# Records for this task start

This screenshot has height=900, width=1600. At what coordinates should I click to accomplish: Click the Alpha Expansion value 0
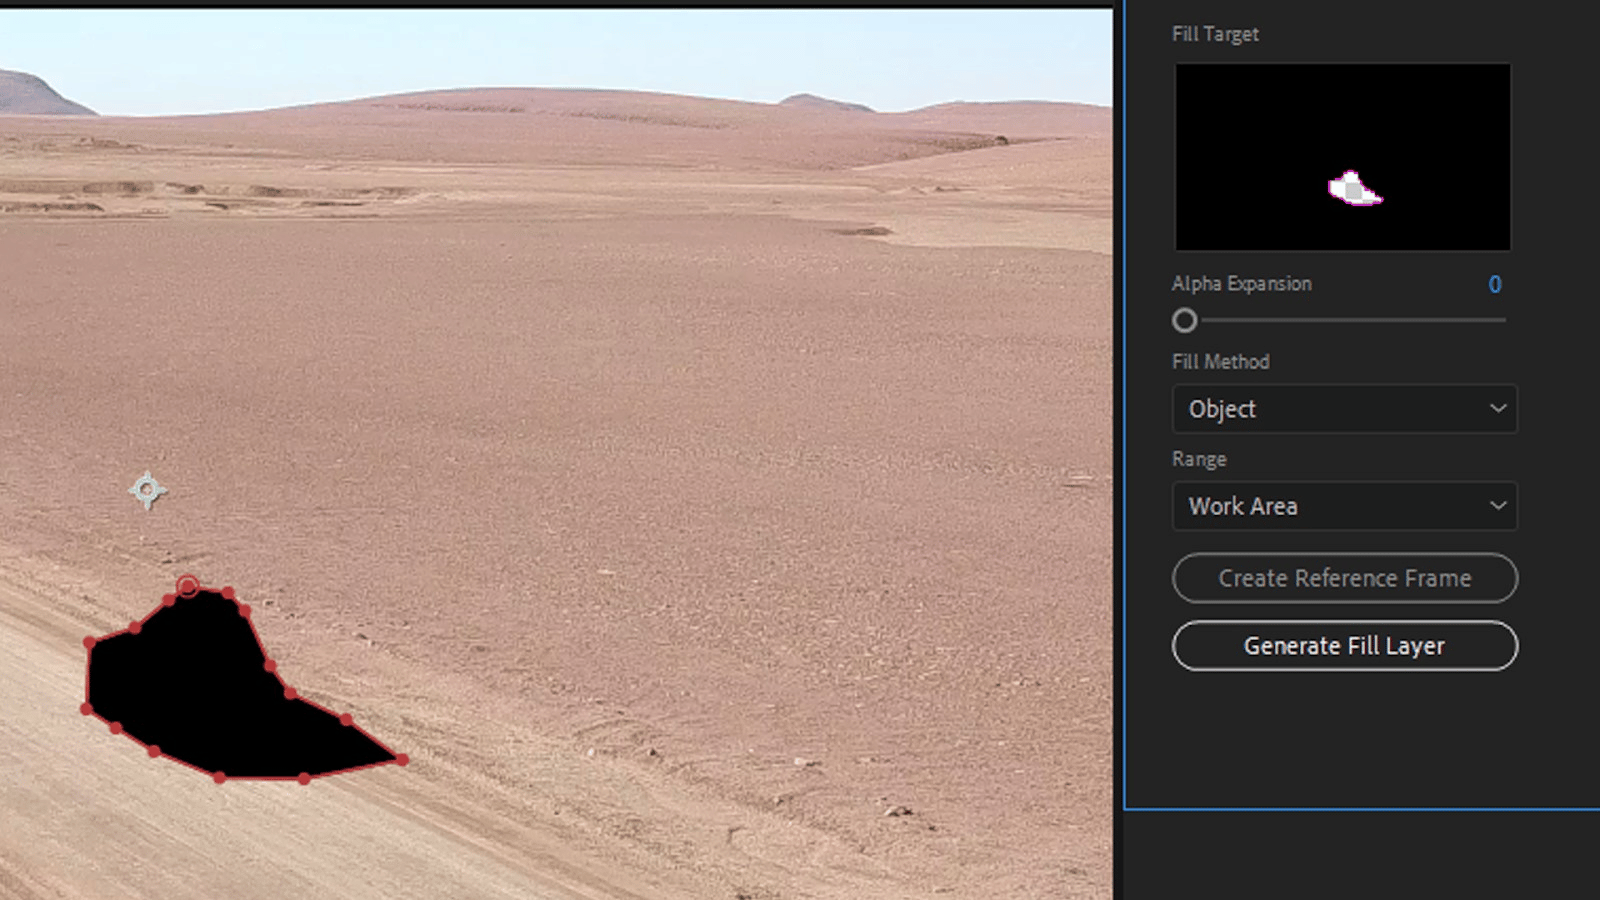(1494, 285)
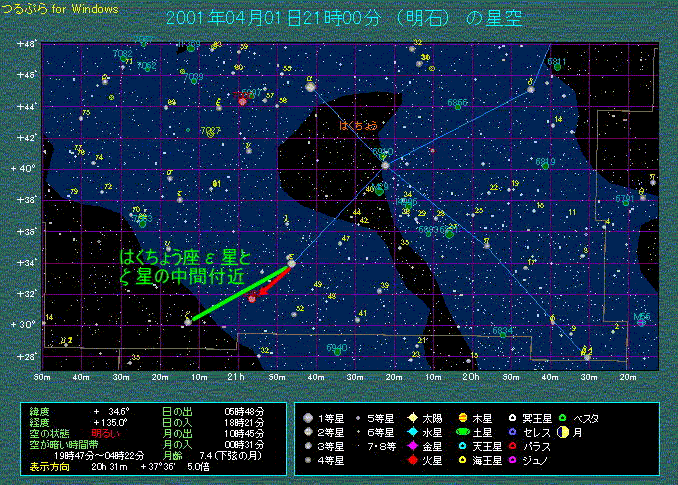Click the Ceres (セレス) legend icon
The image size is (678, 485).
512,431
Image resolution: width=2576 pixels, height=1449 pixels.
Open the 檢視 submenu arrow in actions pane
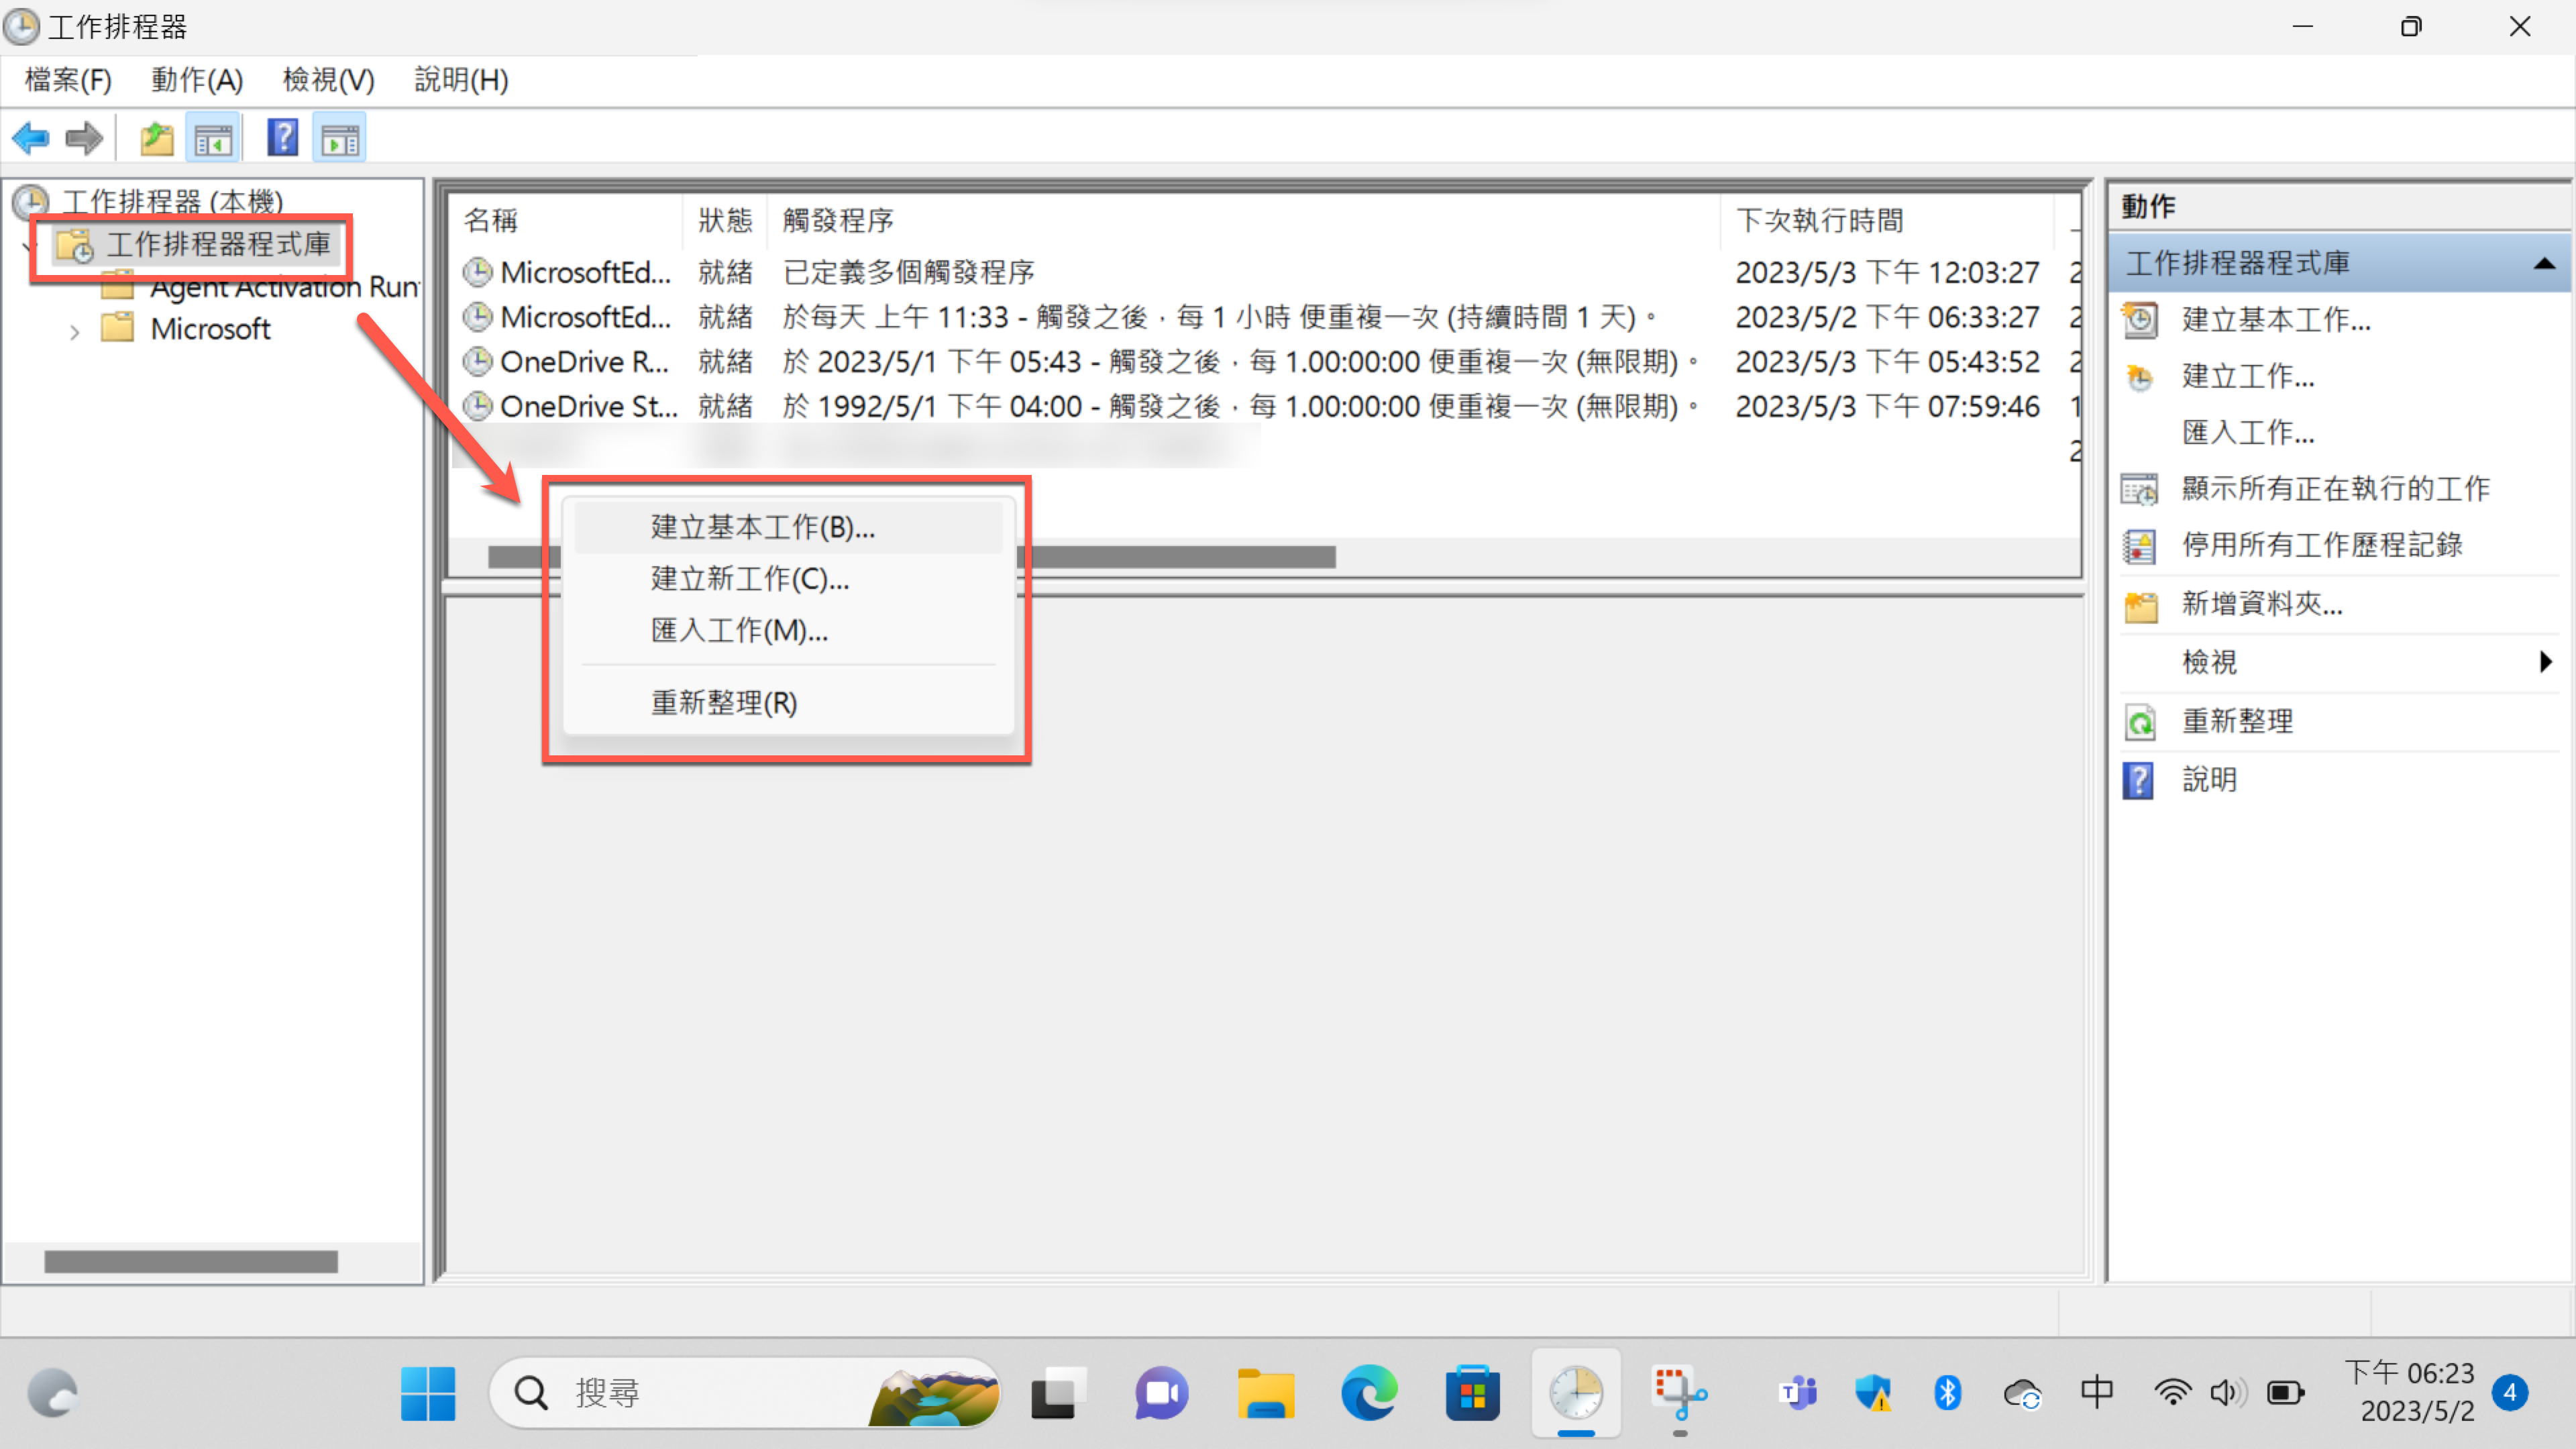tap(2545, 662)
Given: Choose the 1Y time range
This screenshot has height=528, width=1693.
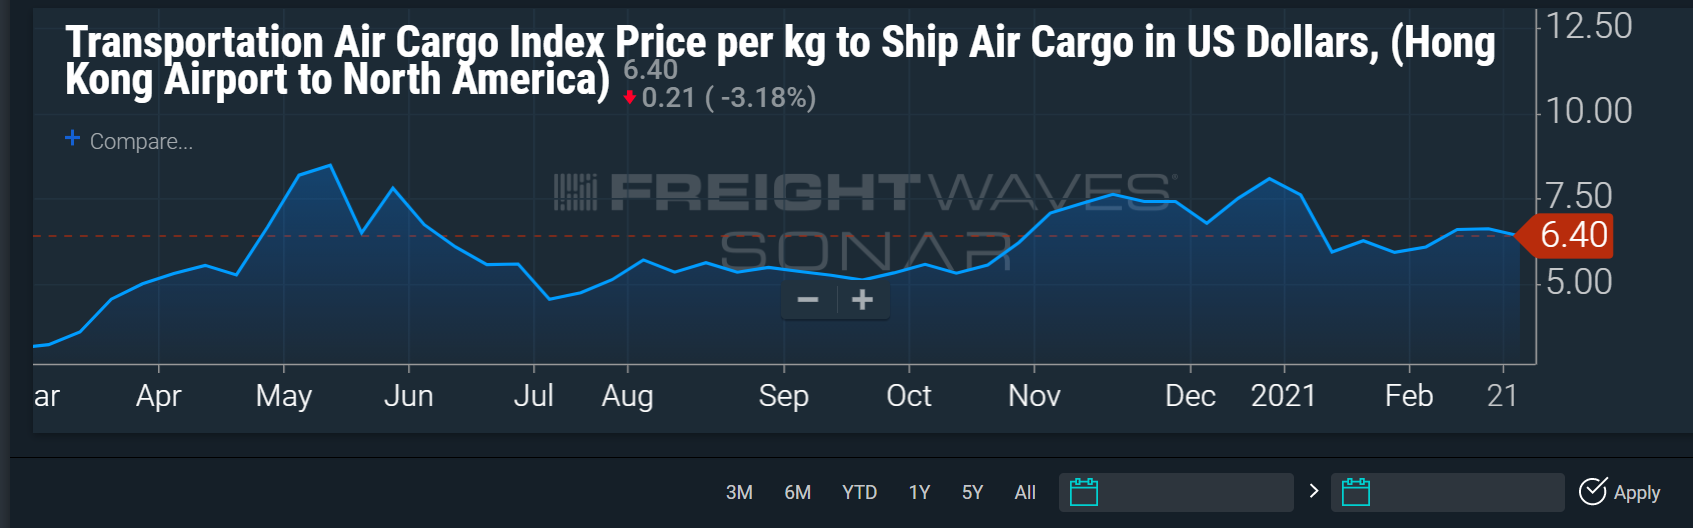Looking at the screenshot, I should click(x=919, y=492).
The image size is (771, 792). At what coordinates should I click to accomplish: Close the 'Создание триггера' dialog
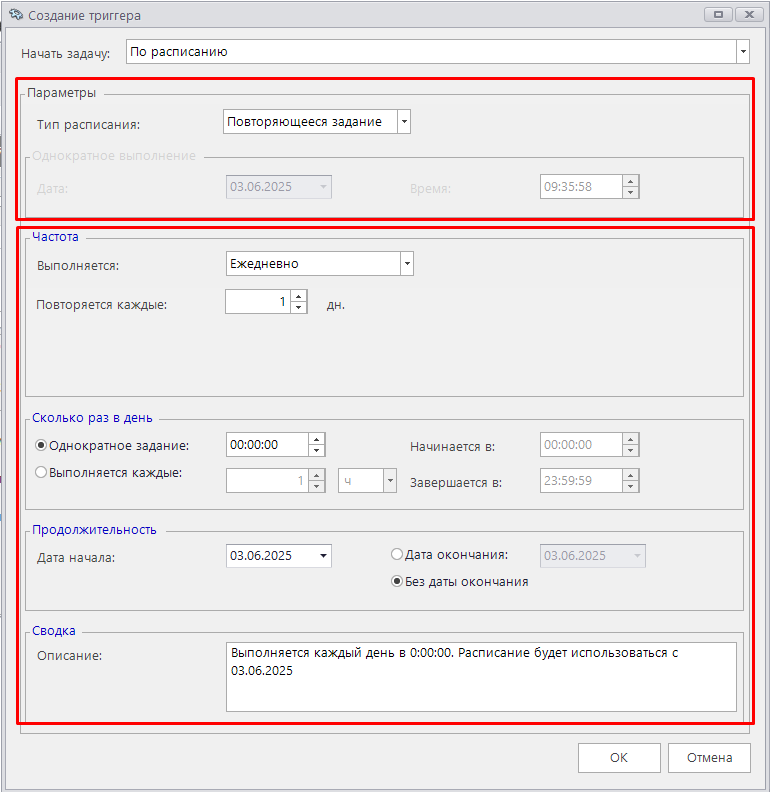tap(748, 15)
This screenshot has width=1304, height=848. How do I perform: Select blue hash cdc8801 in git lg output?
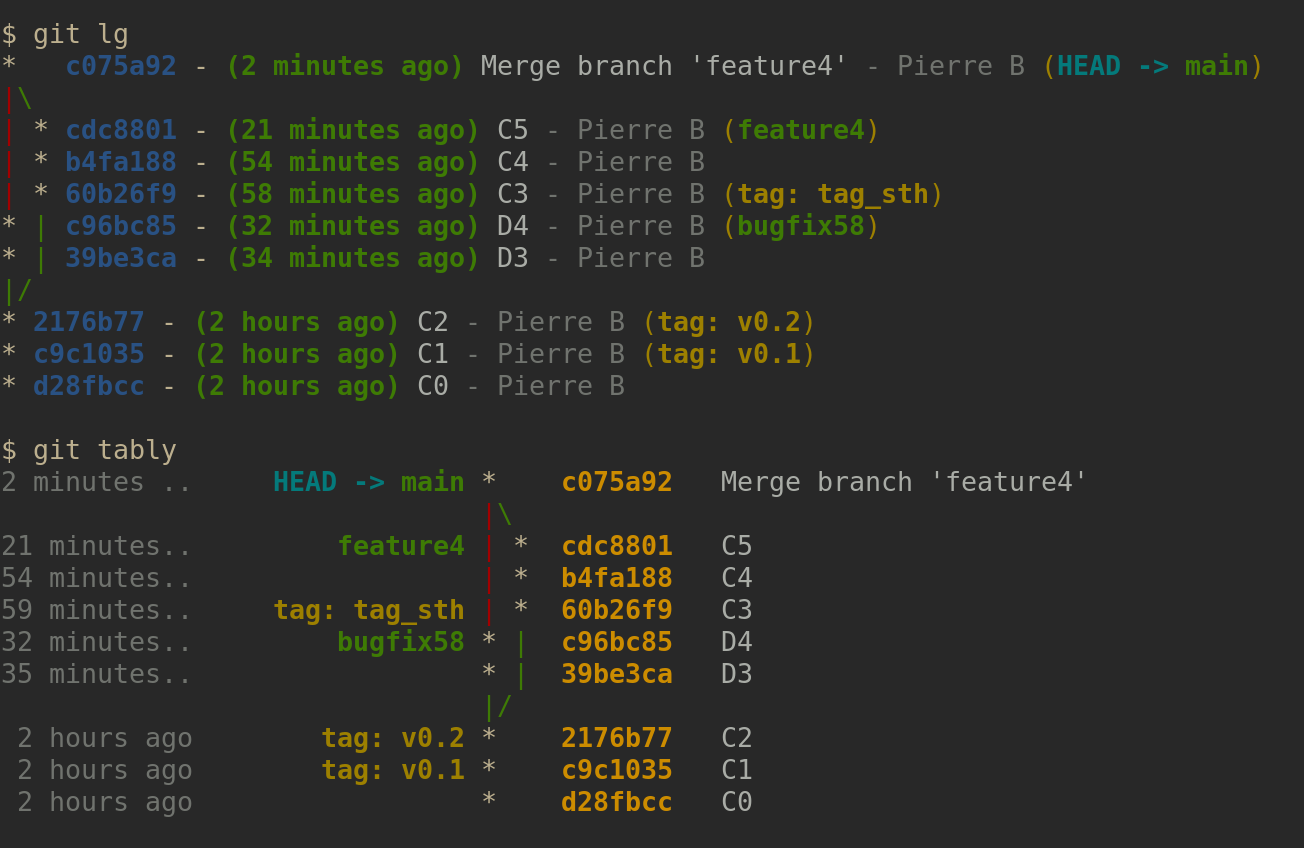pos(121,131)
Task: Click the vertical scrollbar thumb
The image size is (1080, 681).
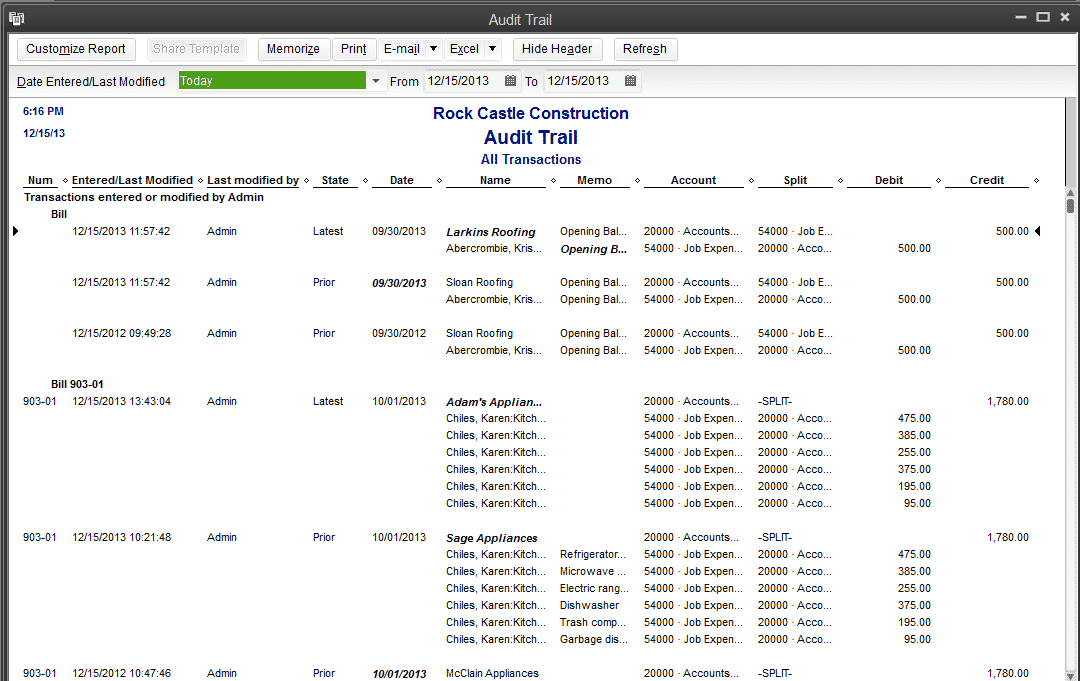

# Records for this task end

• **Exercise details**
Render the items above as a numbered list, starting with the line containing "This screenshot has width=1304, height=848." and going on through the end of the items, with both ends included. Leave out blank lines and the pictures.

• **Complete answer**
1. This screenshot has width=1304, height=848. How do I perform: Select blue hash cdc8801 in git lg output?
2. pos(121,131)
3. Task: Click the vertical scrollbar thumb
4. The image size is (1080, 681).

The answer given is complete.